Records for the exercise —
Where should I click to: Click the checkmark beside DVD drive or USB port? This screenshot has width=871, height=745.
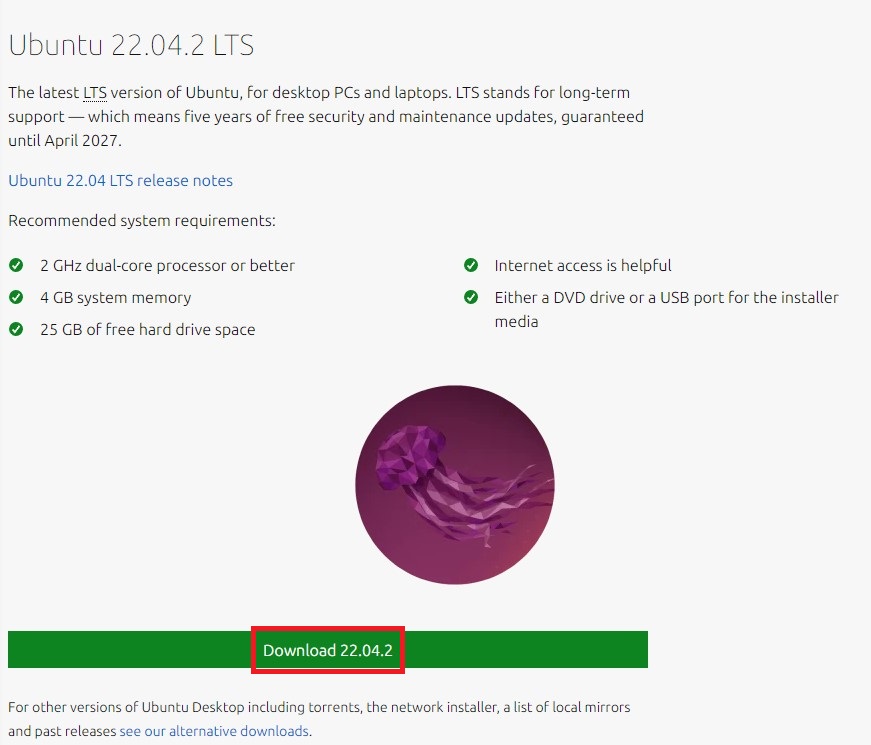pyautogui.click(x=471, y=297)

--

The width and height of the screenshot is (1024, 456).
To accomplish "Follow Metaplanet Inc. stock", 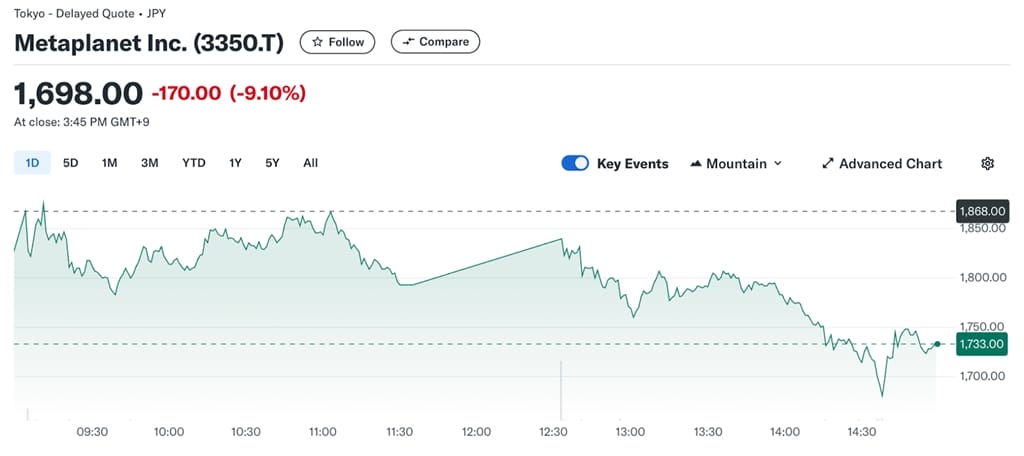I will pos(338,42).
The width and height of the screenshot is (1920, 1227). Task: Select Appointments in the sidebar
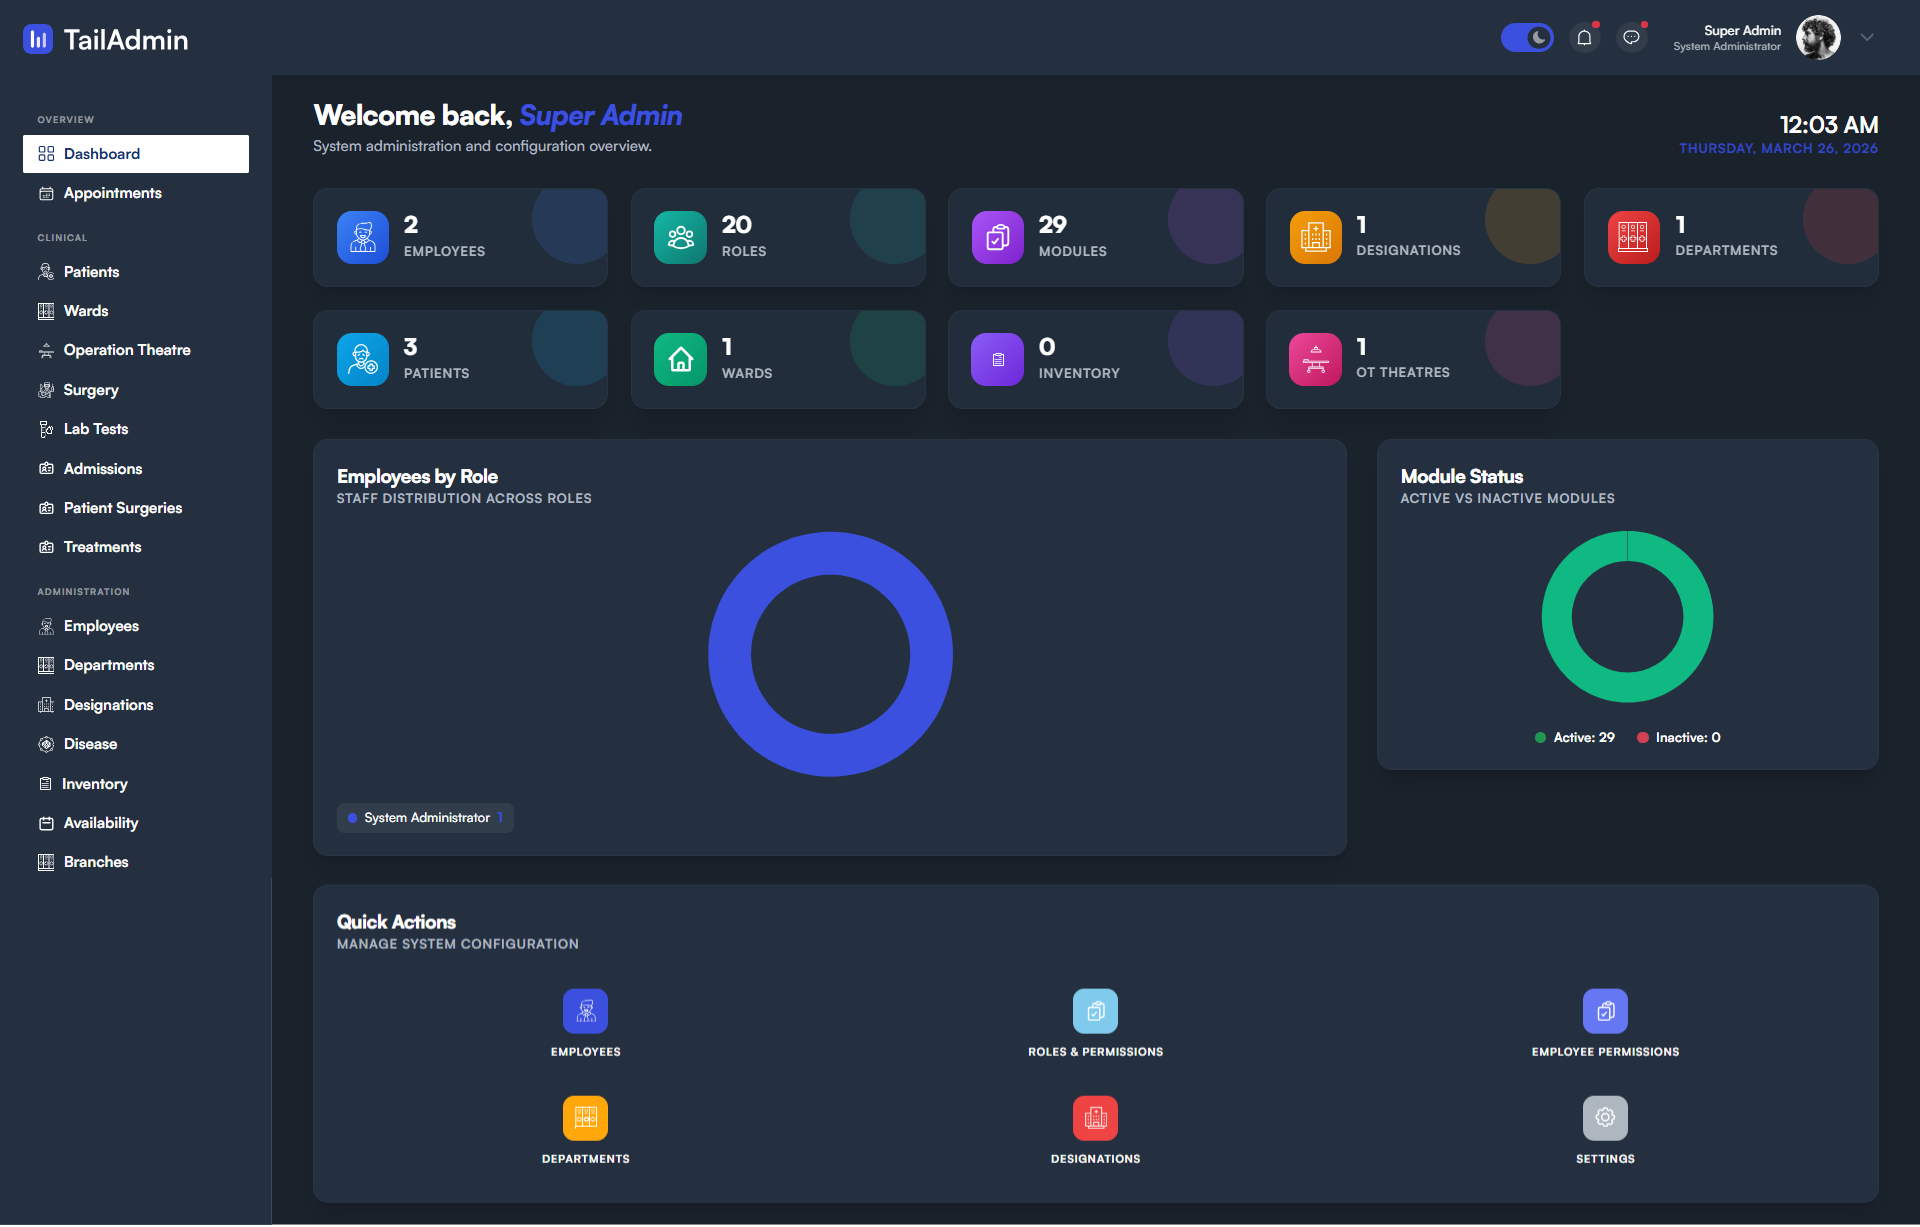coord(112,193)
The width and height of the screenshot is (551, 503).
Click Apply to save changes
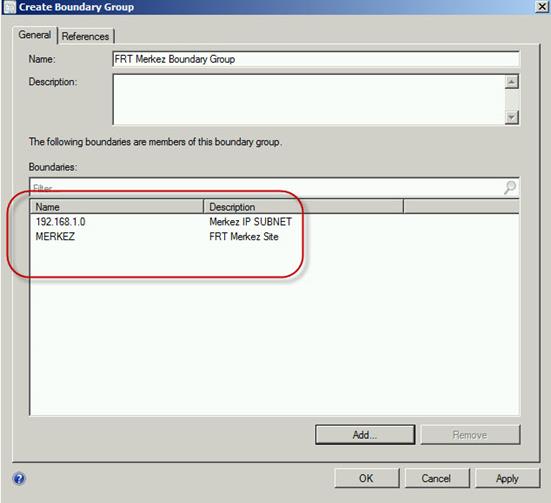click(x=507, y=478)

==

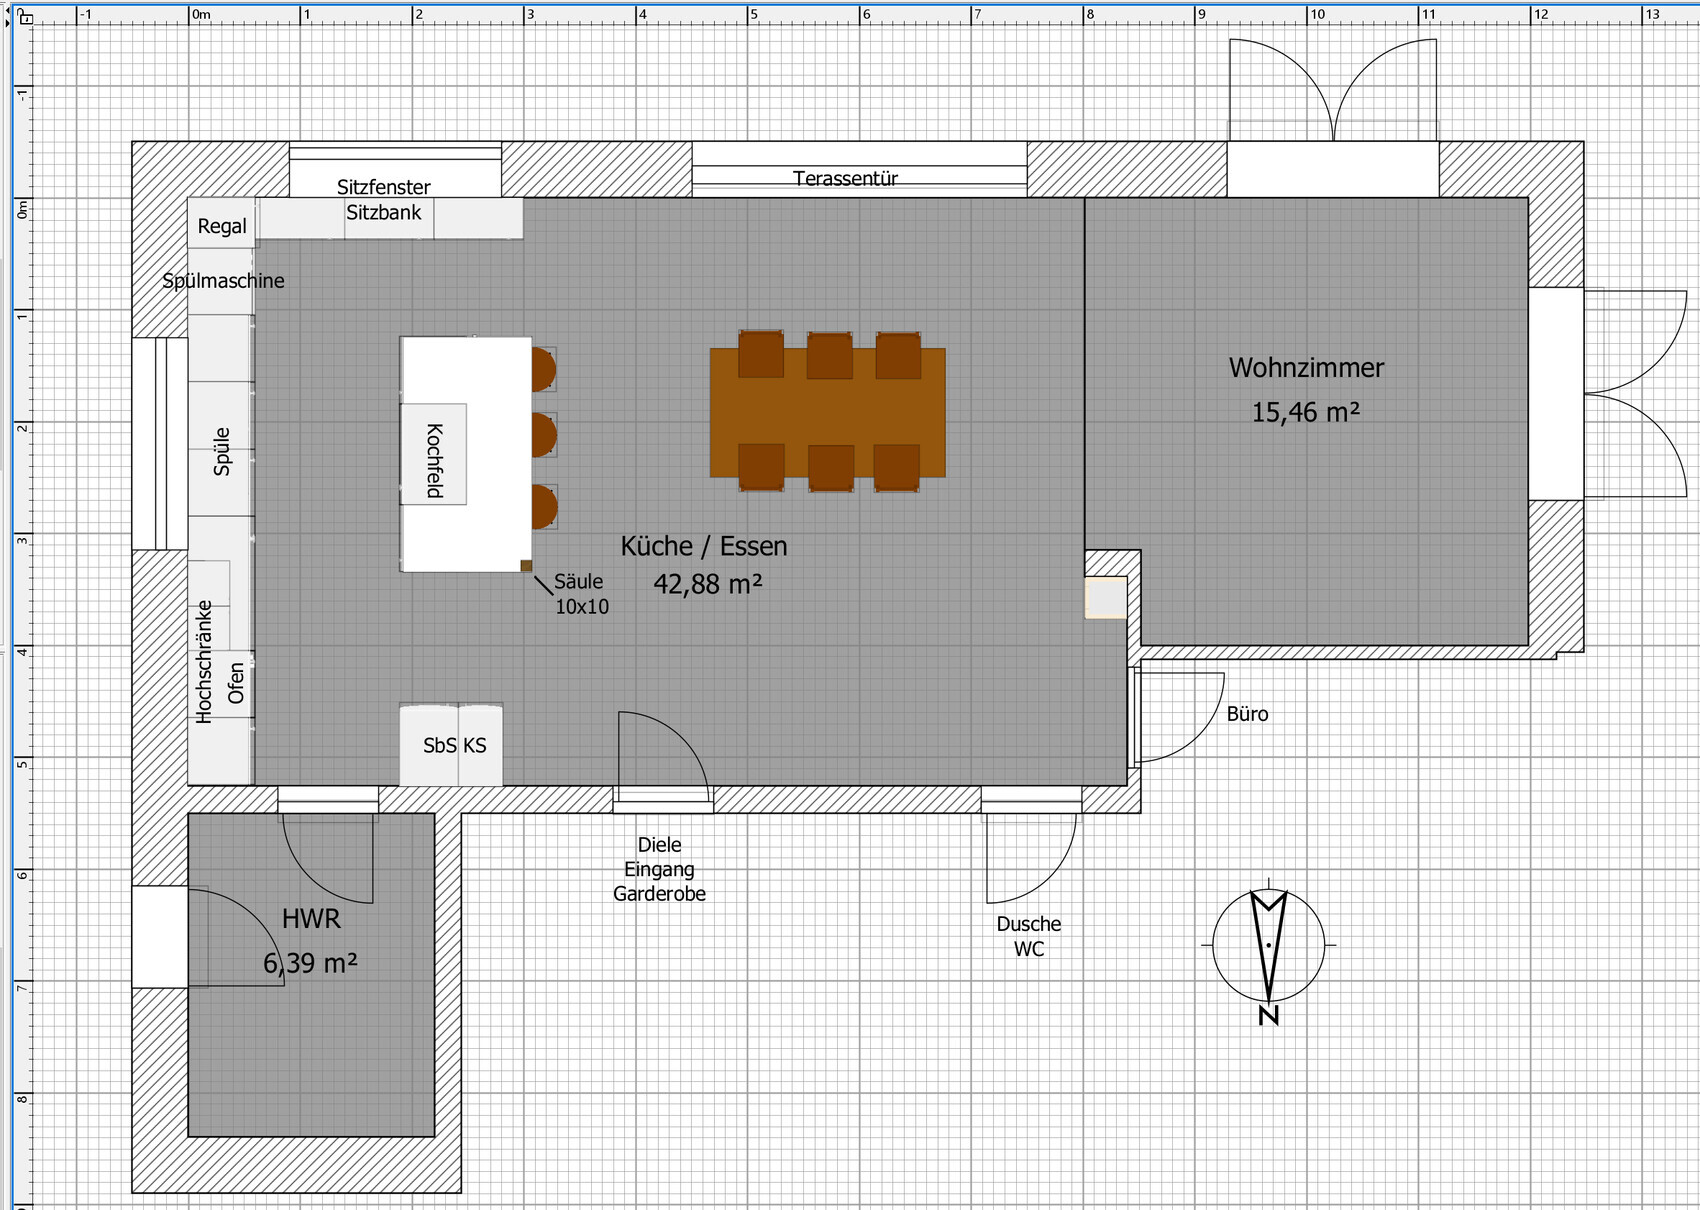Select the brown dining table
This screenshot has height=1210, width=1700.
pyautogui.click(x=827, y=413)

Work to complete —
Copy word for word every line from the one containing "Where should I" through the one containing "pyautogui.click(x=471, y=297)", and leave out the pictures.

Response for this exercise —
Where should I click to: Click the checkmark beside DVD drive or USB port? This screenshot has width=871, height=745.
pyautogui.click(x=471, y=297)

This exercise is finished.